Two is an obvious number: the best, most intimate conversations happen one-on-one. When you want to get to know someone, you have an intimate dinner, just the two of you. And most online social media reflects this, from Facebook “friends” to text messaging and the way people use email most of the time. The Extreme Programming methology advocated the use of paired programming to take advantage of the power of “dyads.” Two is the ideal number for getting things done.

Eight is the number that In Search of Excellence quotes as being the ideal size of an ad hoc, task force or skunkworks style group–or essentially any productive group.  Five to ten people is a good range–beyond that, you start having to manage people so much that the quality of work and communication drastically decreases. An eight-person group is big enough to combine different skill sets and ideas without getting bogged down. (Interestingly, I’ve noticed that most swing and salsa dance troupes are composed of 5-8 couples, combining both the number 2 and the number 8). Eight is the ideal number for a group project.
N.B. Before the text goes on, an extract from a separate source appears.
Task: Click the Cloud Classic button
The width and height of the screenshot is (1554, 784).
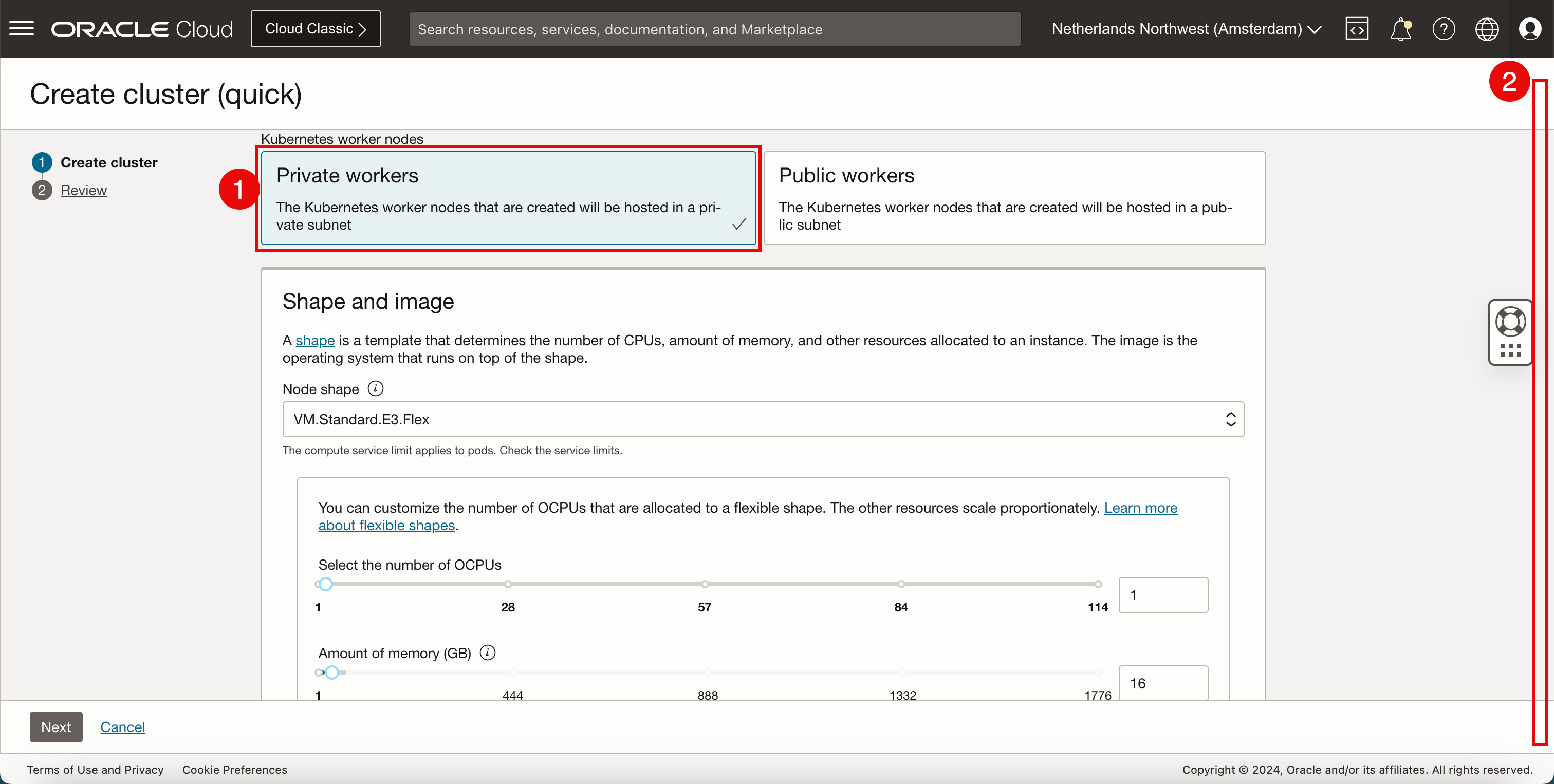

Finally, the tribal number: 150. This number has been quoted in numerous places. The Tipping Point refers to it as the “Magic Number” and quotes religious groups, business leaders and evolutionary biologists all coming to the same conclusion: our brains aren’t designed to understand the interactions of groups larger than 150 people. And 150 is bigger than you might think, because it’s not just about remember 150 names and faces (we can handle much more than that). The hard part is keeping track of the relationships between all of those people, from the fact that Johnny likes Lisa but won’t acknowledge it because she’s a Republican, to the differences in how two sub-groups of friends feel about Myspace vs. Facebook.

We see the stress-tests of many social networks right now. Facebook users often have hundreds of “friends” that they barely know, which means being inundated with party invitations from halfway around the world and annoying “which of your friends is the hottest pirate?” applications. Many Twitter users “follow” vastly more people than they can actually read, which means that the conversational nature of Twitter disappears (something that Twitter clients all try to fix).

The problem? When our social networks spiral into uncontrollable hugeness, the whole two-way interactivity of social media is stifled, and in time the network itself will die if the technology doesn’t adapt to fix it. Facebook has been trying to tweak its interface to reflect this need for users to see exactly enough information to keep them interacting with their friends, but not so much that the site is useless.

One of the keys to social groups is that they need structure. Ad hoc groups aren’t really unstructured, they’re just free to evolve a new structure that fits their needs. All groups either evolve structure or die, and the best social media networks are the ones that evolved the best structures for interactions.

Why not take the three magic numbers and put them to good use?

Two (1:1) – Actually Facebook does a great job of this. You have 1:1 friendships, Facebook messages (which don’t have to be 1:1 but usually are), and even the Wall-to-Wall feature that helps to isolate two sets of broadcasted messages into one conversation. Brilliant.

Eight – This is the first number that is under-exploited. What about a social network where certain types of groups were limited to just 8 people? It seems like an annoying restriction, but then look at Twitter’s success in limiting posts to 140 chars.

150 – Here’s a radical thought: what if you were limited to a maximum of 150 “friends” in your social network? Or what if certain groups or networks were limited to 150 people?

We love to hate restrictions, but from Haiku to Delta blues, sometimes there’s great beauty in simplicity.